The opportunity is a big one, it seems. It is estimated that there are some 5 million smaller sellers on Amazon’s Marketplace, making up about half of all sales on the platform.

Similar to the other companies that are hoping to make a splash in the area of consolidating some of them, the pitch from Branded is that it’s able to find the most interesting of these to partner or buy in brands to help run them more efficiency and scale them to the next levels of growth.

That opportunity appears to be a particularly keen one at the moment. The global health pandemic has led to a huge shift towards online shopping, with consumers either choosing or being forced to use the internet to buy goods and services as regions enact lockdown orders or in other cases encourage people to stay away from crowded places to slow the spread of Covid-19.
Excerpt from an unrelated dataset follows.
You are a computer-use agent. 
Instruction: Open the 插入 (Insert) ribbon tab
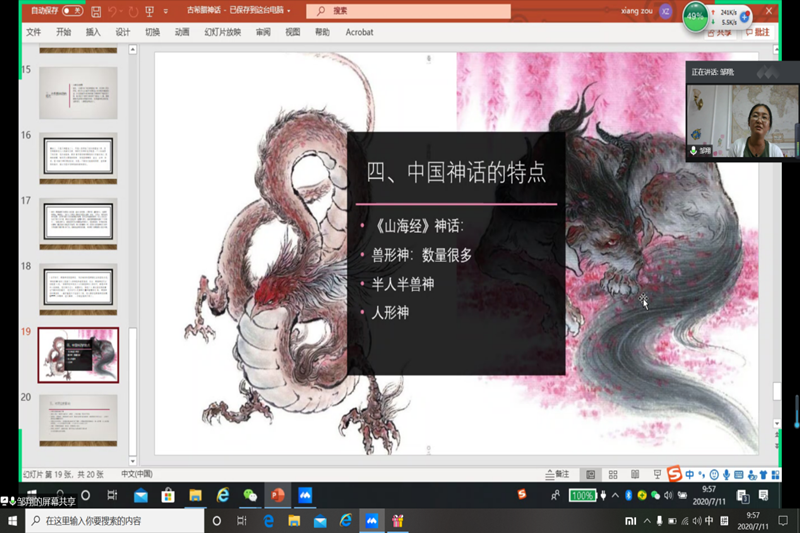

That’s spelled a lot of activity for retailers selling on digital platforms, although as a Perch founders once described it, not all sellers are prepared for or interested in exploring how to handle that kind of growth. That is the scenario that startups like Branded are hoping to tap, giving them a chance to grow a stable of brands on the back of proven consumer demand.

“Covid-19 has been a massive accelerator of consumers’ continuing shift to online shopping. We see fundamental changes in consumer behavior and purchase decision-making opening an opportunity to build a new type of consumer products leader with a digital-first mindset,” said Ben Kaminski, partner at Target Global who is also a co-founded at Branded as well as chairman of the board, in a statement. “Target Global has been a proud co-founder and investor in Branded. We are excited to jointly realize this unique opportunity, while becoming a home for some of the most talented sellers and entrepreneurs seeking to take their brands to the next level. I am excited to work with Pierre and Michael to realize Branded’s full potential.”

For now, it seems that Branded’s focus is mainly on Amazon — which remains the biggest company of its kind in the U.S. and has a strong presence in a number of other countries — but it’s notable that others in the space like Berlin Brands Group are looking beyond it for other marketplaces and even opportunities in direct-to-consumer brands that sell through their own sites to bring into the bigger roll-up strategy.

“Thanks to Amazon’s incredible investment in global logistics and leading technology, there are millions of third-party sellers worldwide on the Amazon marketplace,” said Mr. Ronen in a statement. “We are facing a generational opportunity to build Branded into the leading, digital-first consumer product goods (CPG) e-commerce platform, distilling the best among the $300 billion in revenue generated by businesses already thriving on Amazon’s marketplace. We will look to partner with and enable the most successful founders of high-potential brands to scale their operations globally.”